In Kathmandu, Finding Notes of Commonality in Nepali Folk Music


A waiter asks if he can borrow Poole’s guitar. “‘Knockin’ on Heaven’s Door,’” he says. “Guns N’ Roses.” Before I can say the name Dylan, he’s singing the song, and I’m joining in, as do all the guests and hotel staffers in the lobby. “Musicians love to meet other musicians,” Linhardt says. Jadhari laughs and nods.

The itinerary isn’t all jams. Linhardt arranges visits to Bungamati, a village renowned for its wood-carvers and where she lived while studying; pottery stalls; and a thangka-painting school. It’s the music that draws me most, though. One morning we stop by the Music Museum of Nepal, which curator and owner Ram Prasad Kadel established in 1995 to preserve music customs. Among the collection of nearly 1,200 instruments is an array of sarangis and tungnas, and a 10-foot-long laawaa horn. “Most of the old people are dying, and all the skill and talent in their minds is not written down,” says Kadel.

Instruments like the sarangi, pictured, are preserved by Project Sarangi that aims to preserve and promote Nepali folk music.

Kiran Nepali at Project Sarangi

Toward the end of the trip, we go to Project Sarangi, another organization that aims to preserve and promote Nepali folk music. It’s run by Kiran Nepali, the virtuoso sarangi player for Kutumba, a revolutionary Nepali band that has toured all over the world. Our group sits in a circle in the project’s classroom, and Nepali shows off his favored instrument and tells us about his path to becoming a musician.

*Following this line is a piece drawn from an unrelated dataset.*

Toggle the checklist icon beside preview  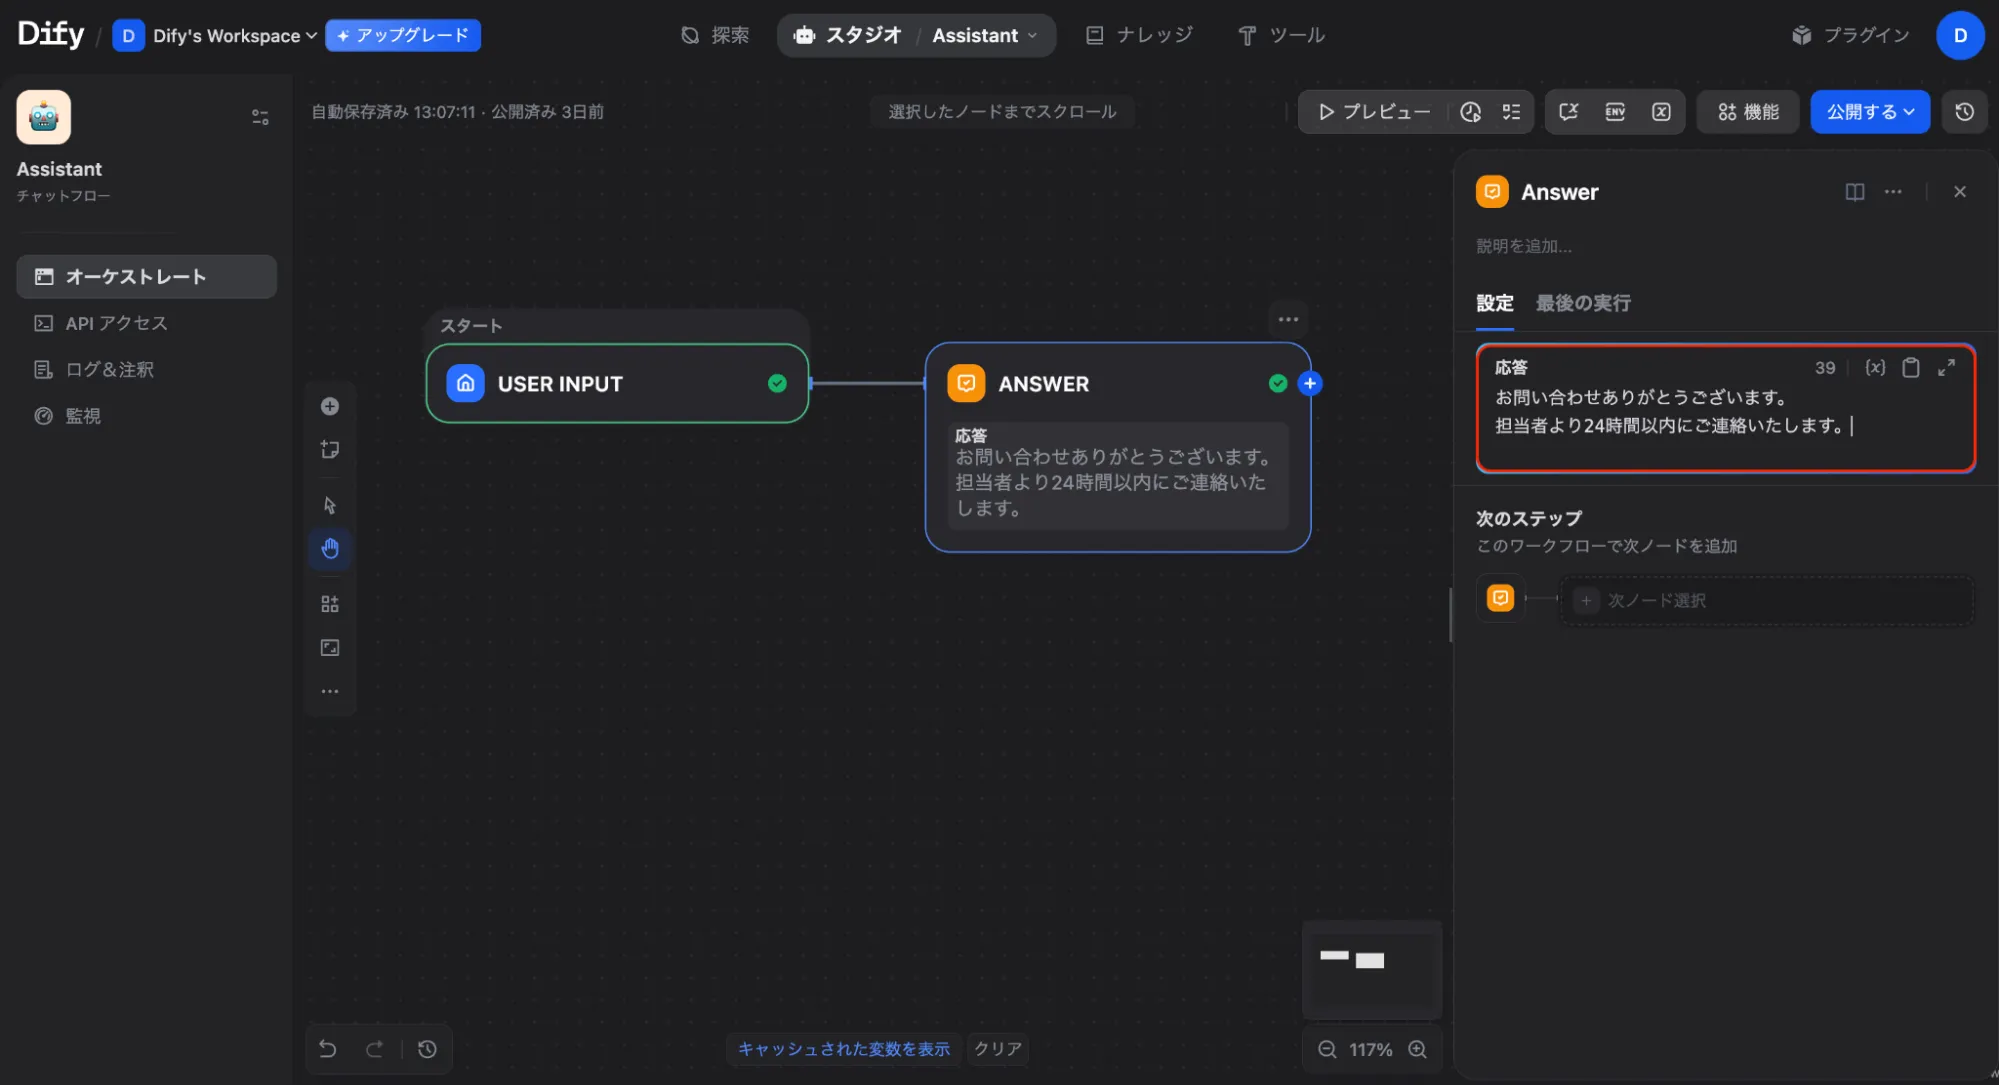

“I’m a Gandarbha,” he tells us. “Generations of my forefathers have been playing, but I didn’t start early, because my father said we should study.” He began Project Sarangi to try to destigmatize Gandarbhas and encourage young people to pick up the instrument. Nepali built a factory to standardize manufacturing and opened this teaching space to give lessons. He also employed effect pedals to go with other rock-and-roll elements in Kutumba’s shows. “You have to make it cool,” he says.

Ironically, digging into his own people’s music has helped Nepali play a variety of folk styles around the world. He recalls visiting Scotland, where a local musician began playing a tune on bagpipes. “We were like, ‘That’s very familiar.’ Same thing happened to me with bluegrass. Same thing happened to me with Irish music. All this folk music, somehow it’s connected.” Linhardt and Nepali then lead us in a jam. I do my best to keep up as they exchange the rapid-fire notes of the bluegrass standard “Squirrel Hunters.” She’s on mandolin, he’s on sarangi, but somehow they’re speaking the same language, a worldly tongue I’ve gotten a little closer to picking up myself.